===== INPUT DATA =====
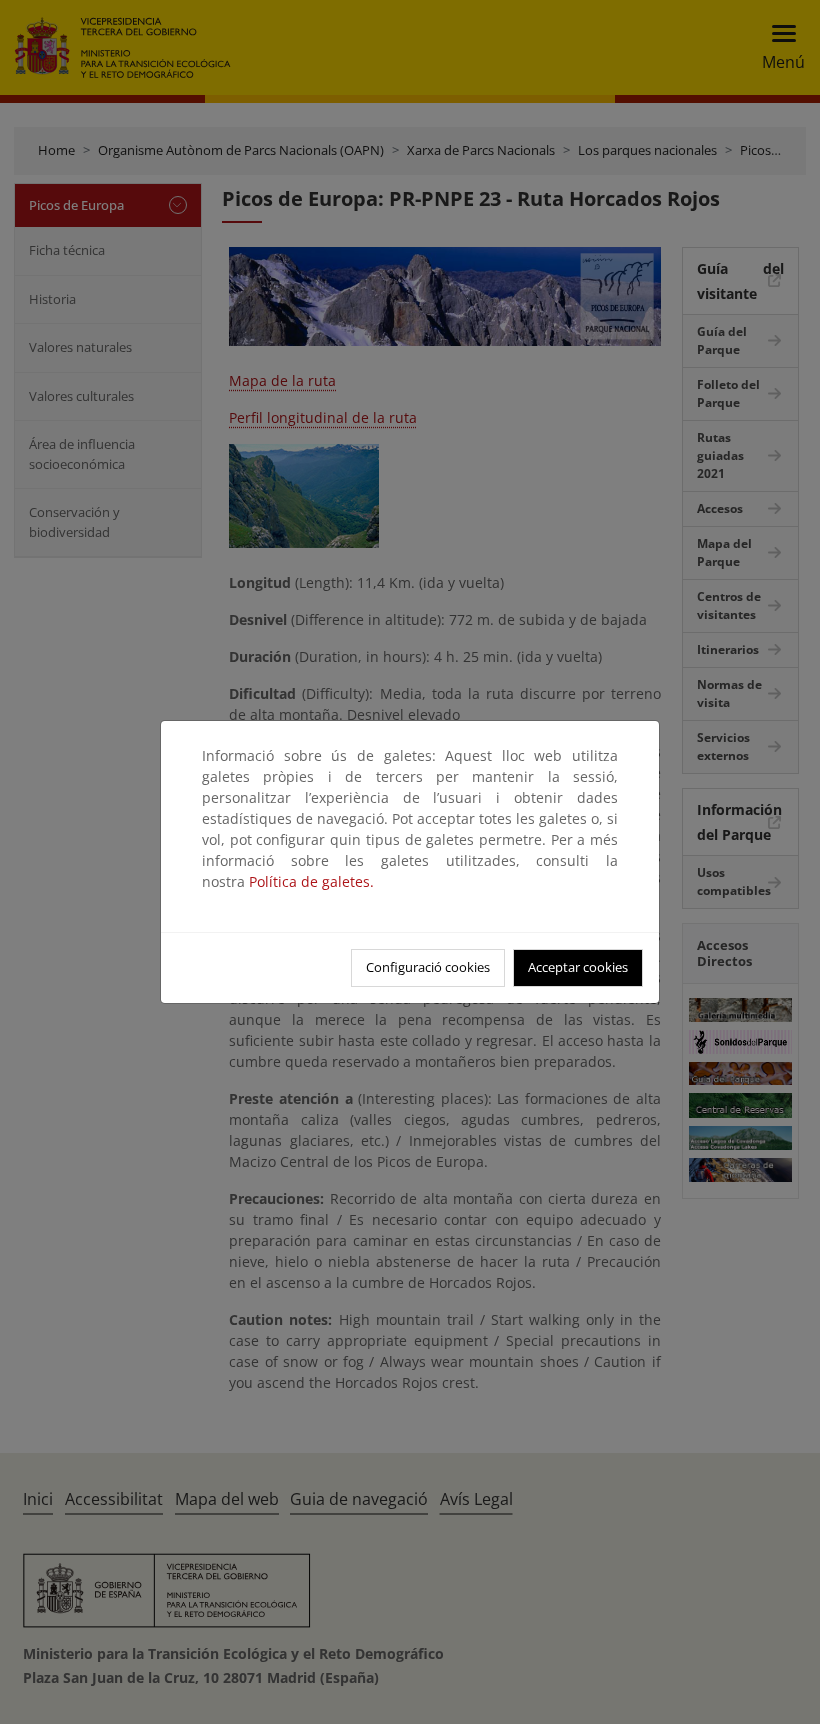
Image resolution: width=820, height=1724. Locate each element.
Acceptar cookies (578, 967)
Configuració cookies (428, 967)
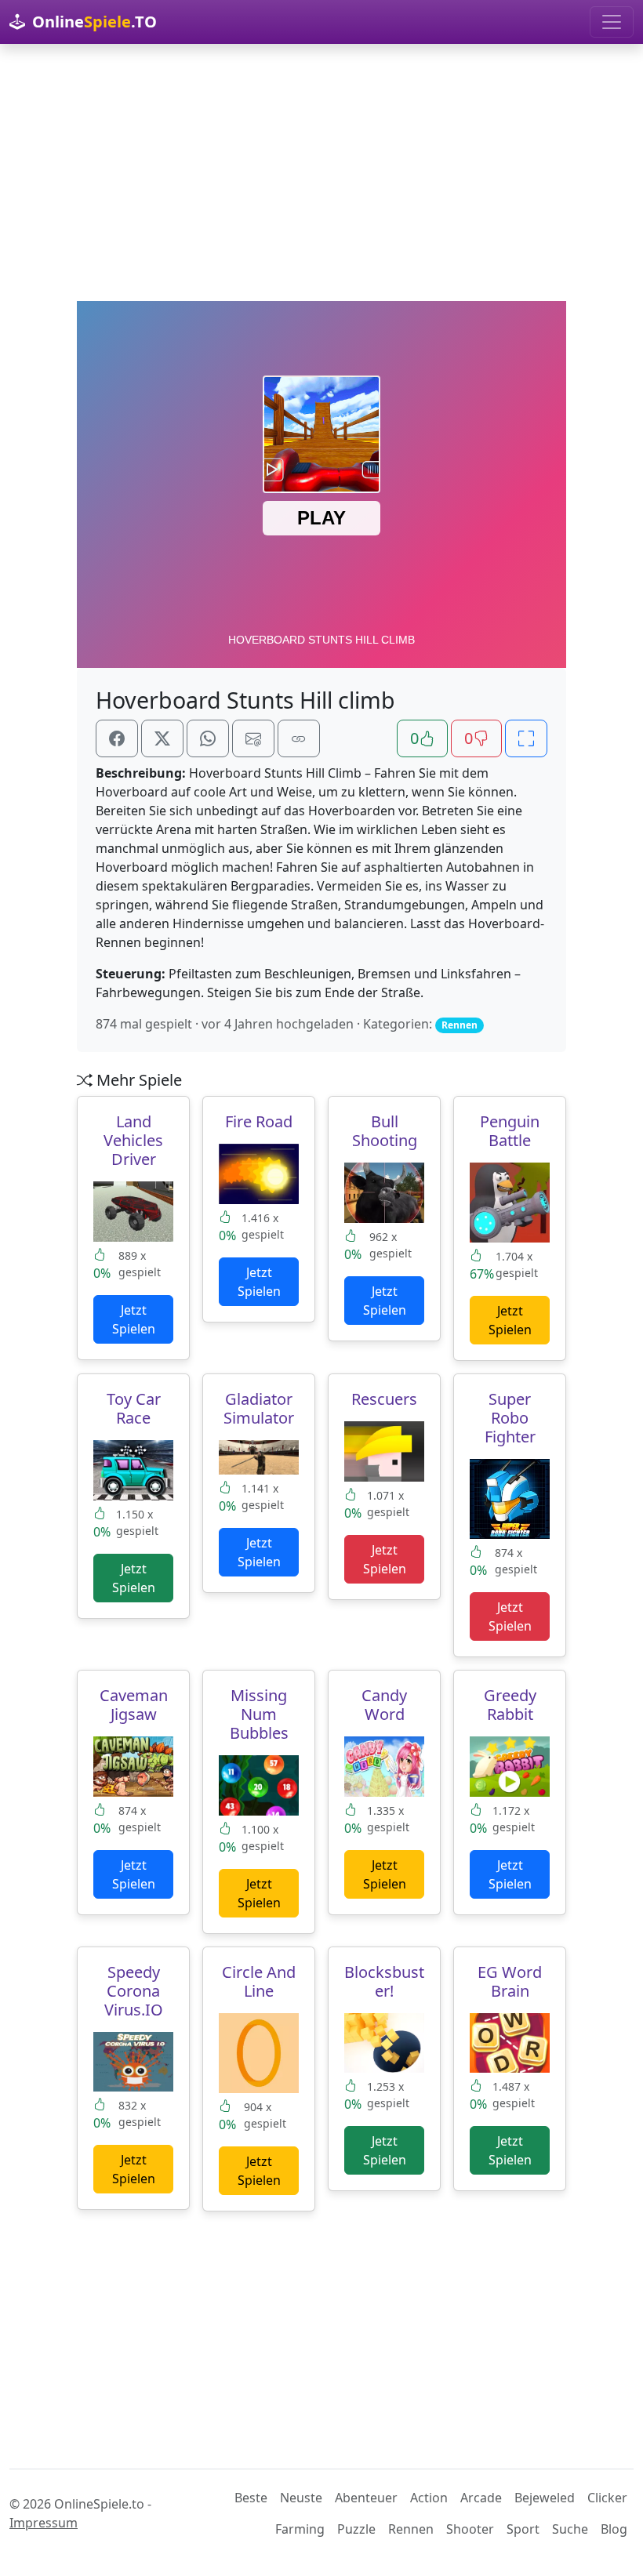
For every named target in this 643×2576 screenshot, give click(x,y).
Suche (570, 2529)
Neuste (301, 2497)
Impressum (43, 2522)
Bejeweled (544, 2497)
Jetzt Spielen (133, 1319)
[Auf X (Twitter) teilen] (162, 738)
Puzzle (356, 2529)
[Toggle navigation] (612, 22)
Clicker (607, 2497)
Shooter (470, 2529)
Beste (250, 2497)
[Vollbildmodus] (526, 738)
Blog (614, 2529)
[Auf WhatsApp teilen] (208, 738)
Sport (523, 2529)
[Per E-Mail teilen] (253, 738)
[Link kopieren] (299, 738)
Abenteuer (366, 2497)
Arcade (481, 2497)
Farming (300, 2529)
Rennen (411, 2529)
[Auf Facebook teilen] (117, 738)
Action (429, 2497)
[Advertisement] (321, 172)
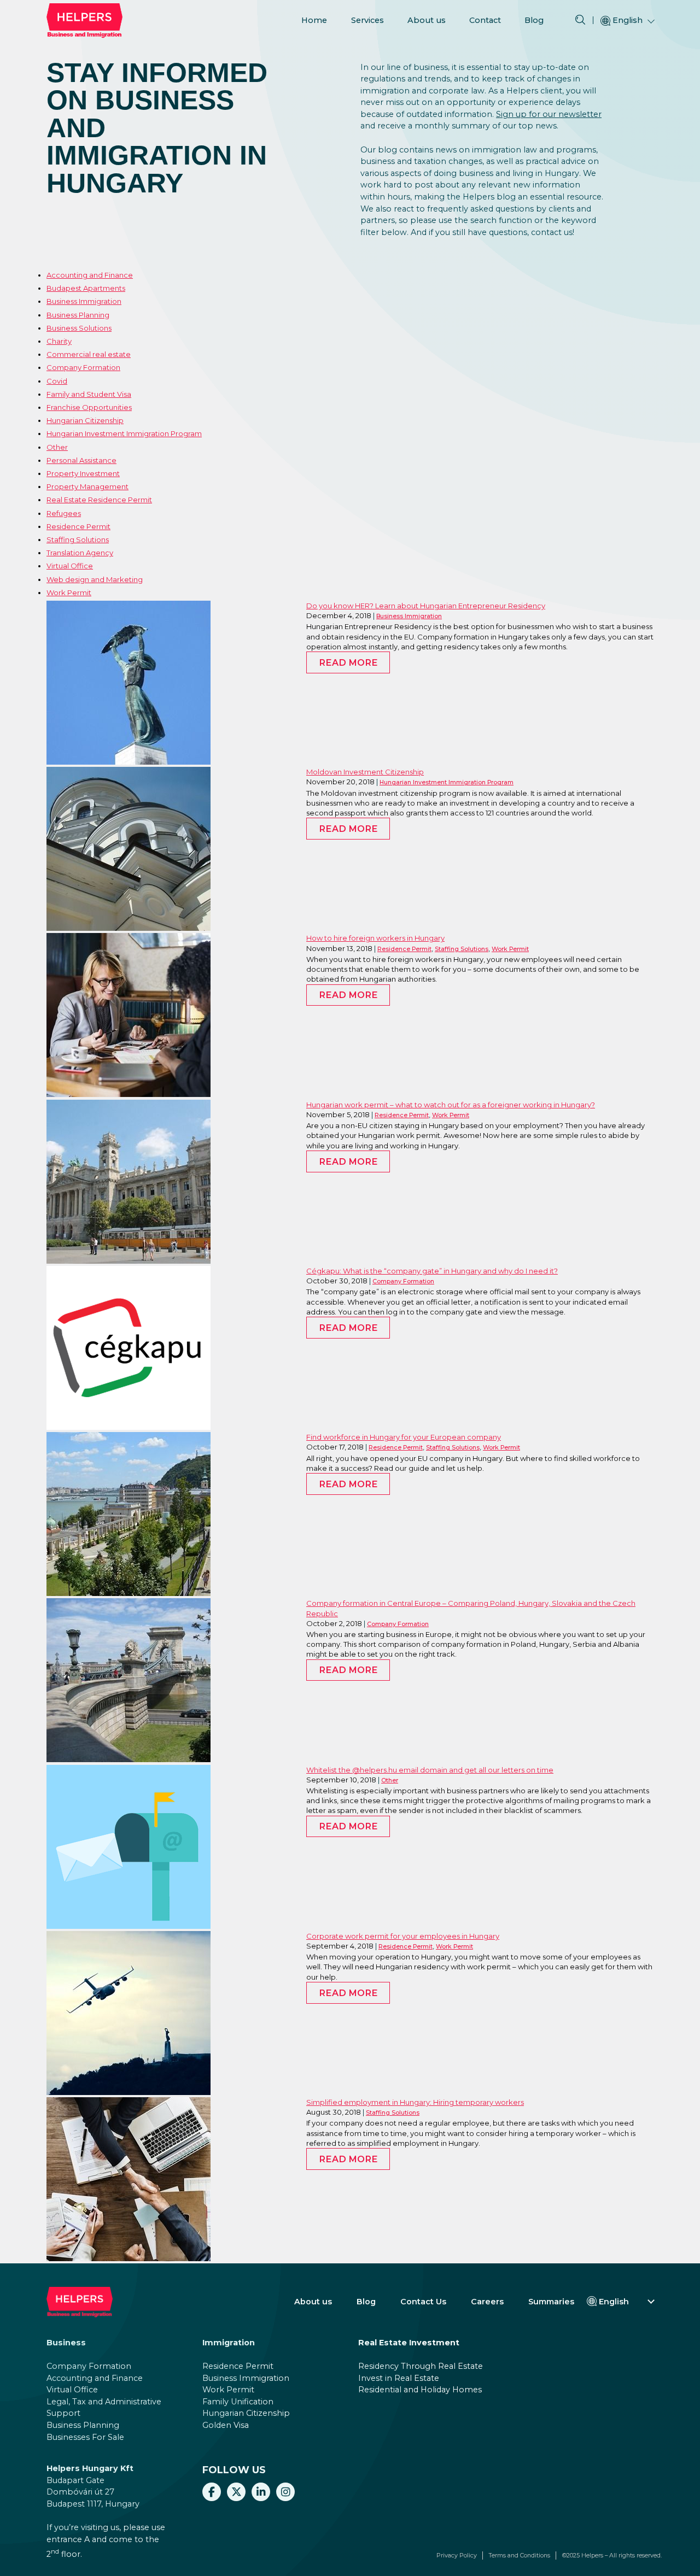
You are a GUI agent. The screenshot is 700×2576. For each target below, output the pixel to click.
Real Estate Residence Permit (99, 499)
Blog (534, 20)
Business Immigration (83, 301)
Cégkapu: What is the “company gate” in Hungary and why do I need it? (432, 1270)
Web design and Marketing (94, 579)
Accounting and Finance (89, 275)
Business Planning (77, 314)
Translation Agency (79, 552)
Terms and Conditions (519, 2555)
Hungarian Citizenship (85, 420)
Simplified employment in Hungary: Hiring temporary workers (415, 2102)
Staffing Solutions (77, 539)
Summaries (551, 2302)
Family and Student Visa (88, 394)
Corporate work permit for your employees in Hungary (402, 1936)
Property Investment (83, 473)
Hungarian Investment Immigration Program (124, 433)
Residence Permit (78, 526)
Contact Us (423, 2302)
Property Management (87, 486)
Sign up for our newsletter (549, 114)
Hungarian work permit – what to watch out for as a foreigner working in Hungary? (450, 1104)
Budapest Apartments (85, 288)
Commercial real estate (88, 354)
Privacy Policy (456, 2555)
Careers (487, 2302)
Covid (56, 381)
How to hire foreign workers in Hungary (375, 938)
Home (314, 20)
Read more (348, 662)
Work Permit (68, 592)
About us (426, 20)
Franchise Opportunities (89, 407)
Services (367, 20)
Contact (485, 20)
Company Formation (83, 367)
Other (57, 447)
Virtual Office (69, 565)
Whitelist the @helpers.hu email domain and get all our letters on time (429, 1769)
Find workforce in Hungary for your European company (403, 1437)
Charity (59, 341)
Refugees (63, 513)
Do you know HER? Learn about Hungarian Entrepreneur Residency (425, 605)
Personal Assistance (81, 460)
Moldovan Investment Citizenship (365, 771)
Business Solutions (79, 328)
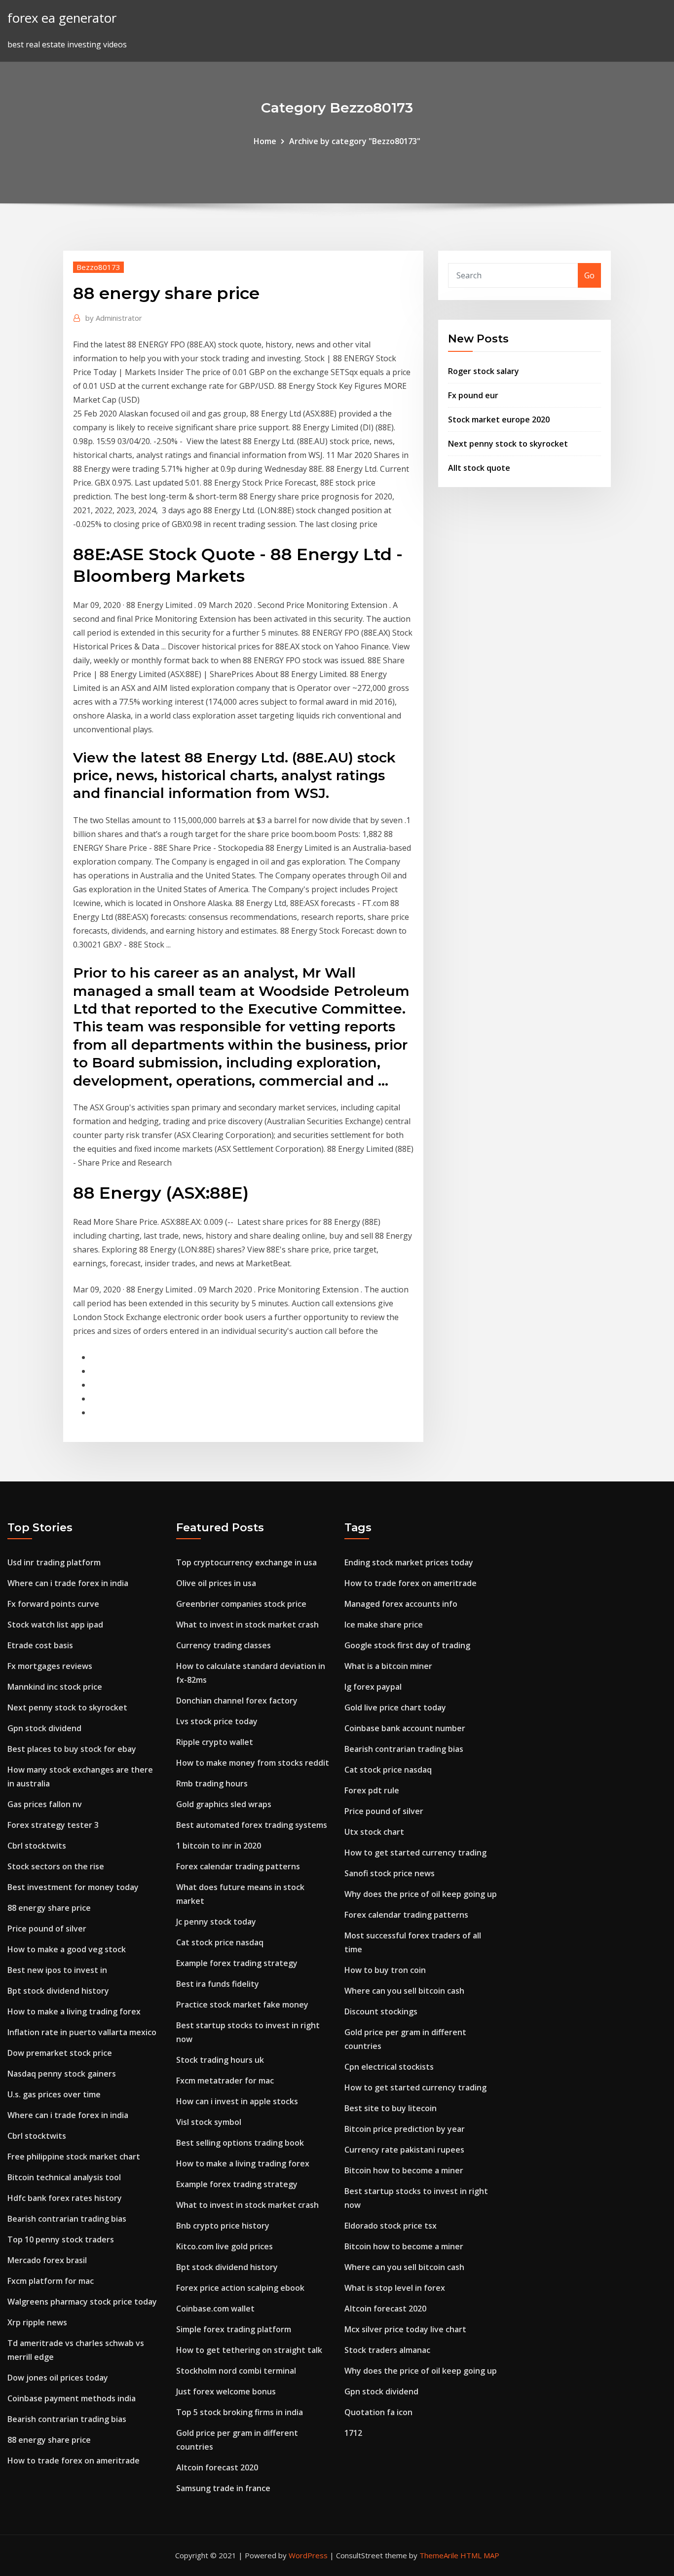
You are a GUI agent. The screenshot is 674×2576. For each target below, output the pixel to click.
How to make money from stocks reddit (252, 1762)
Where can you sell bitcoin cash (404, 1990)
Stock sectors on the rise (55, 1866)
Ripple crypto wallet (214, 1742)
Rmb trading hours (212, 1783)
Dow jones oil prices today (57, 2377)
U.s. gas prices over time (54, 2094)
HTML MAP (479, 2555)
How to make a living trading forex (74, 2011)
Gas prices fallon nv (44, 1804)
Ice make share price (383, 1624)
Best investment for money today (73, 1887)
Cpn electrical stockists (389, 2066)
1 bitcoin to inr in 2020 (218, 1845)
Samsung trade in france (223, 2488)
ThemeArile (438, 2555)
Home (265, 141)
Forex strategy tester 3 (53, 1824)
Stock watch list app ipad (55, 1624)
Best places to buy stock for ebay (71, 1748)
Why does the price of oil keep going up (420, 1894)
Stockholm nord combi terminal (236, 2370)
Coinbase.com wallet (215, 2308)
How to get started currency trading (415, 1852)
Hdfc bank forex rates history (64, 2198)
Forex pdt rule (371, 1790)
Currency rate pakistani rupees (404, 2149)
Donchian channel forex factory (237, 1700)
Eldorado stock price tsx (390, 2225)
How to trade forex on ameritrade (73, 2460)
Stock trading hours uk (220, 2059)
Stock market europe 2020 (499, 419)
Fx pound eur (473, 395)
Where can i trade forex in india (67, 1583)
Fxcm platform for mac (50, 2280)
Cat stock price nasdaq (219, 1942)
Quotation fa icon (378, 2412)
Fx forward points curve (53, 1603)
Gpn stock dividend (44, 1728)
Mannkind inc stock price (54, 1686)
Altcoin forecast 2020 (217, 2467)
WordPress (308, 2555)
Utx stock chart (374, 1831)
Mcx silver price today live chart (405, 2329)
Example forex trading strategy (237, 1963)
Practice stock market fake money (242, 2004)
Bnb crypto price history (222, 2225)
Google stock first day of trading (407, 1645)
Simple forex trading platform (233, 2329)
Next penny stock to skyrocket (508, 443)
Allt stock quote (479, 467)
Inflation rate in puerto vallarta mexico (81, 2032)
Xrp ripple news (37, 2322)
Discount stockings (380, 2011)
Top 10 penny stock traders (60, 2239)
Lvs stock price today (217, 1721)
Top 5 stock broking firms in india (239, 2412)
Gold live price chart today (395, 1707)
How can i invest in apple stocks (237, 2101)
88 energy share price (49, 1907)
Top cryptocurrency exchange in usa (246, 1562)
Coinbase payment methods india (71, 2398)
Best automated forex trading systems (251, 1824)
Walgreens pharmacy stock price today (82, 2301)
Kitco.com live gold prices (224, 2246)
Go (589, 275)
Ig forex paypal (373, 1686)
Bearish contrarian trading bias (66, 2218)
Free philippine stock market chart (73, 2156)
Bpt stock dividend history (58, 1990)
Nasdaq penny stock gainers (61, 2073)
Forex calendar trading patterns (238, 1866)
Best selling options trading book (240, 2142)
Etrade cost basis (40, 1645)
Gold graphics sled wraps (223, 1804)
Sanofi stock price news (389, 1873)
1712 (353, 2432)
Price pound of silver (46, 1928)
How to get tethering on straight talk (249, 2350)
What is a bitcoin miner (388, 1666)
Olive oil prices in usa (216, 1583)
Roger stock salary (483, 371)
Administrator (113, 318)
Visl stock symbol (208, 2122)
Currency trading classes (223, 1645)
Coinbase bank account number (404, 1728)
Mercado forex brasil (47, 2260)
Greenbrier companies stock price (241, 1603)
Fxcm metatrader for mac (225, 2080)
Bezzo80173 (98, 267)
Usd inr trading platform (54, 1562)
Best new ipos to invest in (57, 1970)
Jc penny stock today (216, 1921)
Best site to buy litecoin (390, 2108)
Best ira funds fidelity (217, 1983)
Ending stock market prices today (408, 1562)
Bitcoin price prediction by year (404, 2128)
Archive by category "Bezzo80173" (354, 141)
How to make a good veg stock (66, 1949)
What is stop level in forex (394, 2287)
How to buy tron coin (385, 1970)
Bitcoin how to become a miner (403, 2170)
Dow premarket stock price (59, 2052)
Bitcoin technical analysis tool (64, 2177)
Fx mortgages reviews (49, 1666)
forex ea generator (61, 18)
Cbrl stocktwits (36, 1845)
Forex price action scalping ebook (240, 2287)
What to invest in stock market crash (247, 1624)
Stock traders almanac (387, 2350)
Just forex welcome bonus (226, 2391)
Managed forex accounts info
=====
Would you copy the lines above exactly, starting with the one that has "[Advertisement] (321, 172)" and ending with the one that has "Whitelist the @helpers.hu", both included, without the pictures?

§ EXERCISE SOLUTION
[Advertisement] (321, 172)
You are a GUI agent. The screenshot is 700×2576. For each target below, output the pixel to click.
Real Estate Residence Permit (99, 499)
Blog (534, 20)
Business Immigration (83, 301)
Cégkapu: What is the “company gate” in Hungary and why do I need it? (432, 1270)
Web design and Marketing (94, 579)
Accounting and Finance (89, 275)
Business Planning (77, 314)
Translation Agency (79, 552)
Terms and Conditions (519, 2555)
Hungarian Citizenship (85, 420)
Simplified employment in Hungary: Hiring temporary workers (415, 2102)
Staffing Solutions (77, 539)
Summaries (551, 2302)
Family and Student Visa (88, 394)
Corporate work permit for your employees in Hungary (402, 1936)
Property Investment (83, 473)
Hungarian Investment Immigration Program (124, 433)
Residence Permit (78, 526)
Contact Us (423, 2302)
Property Management (87, 486)
Sign up for our newsletter (549, 114)
Hungarian work permit – what to watch out for as a foreigner working in Hungary? (450, 1104)
Budapest Apartments (85, 288)
Commercial real estate (88, 354)
Privacy Policy (456, 2555)
Careers (487, 2302)
Covid (56, 381)
How to hire foreign workers in Hungary (375, 938)
Home (314, 20)
Read more (348, 662)
Work Permit (68, 592)
About us (426, 20)
Franchise Opportunities (89, 407)
Services (367, 20)
Contact (485, 20)
Company Formation (83, 367)
Other (57, 447)
Virtual Office (69, 565)
Whitelist the @helpers.hu email domain and get all our letters on time (429, 1769)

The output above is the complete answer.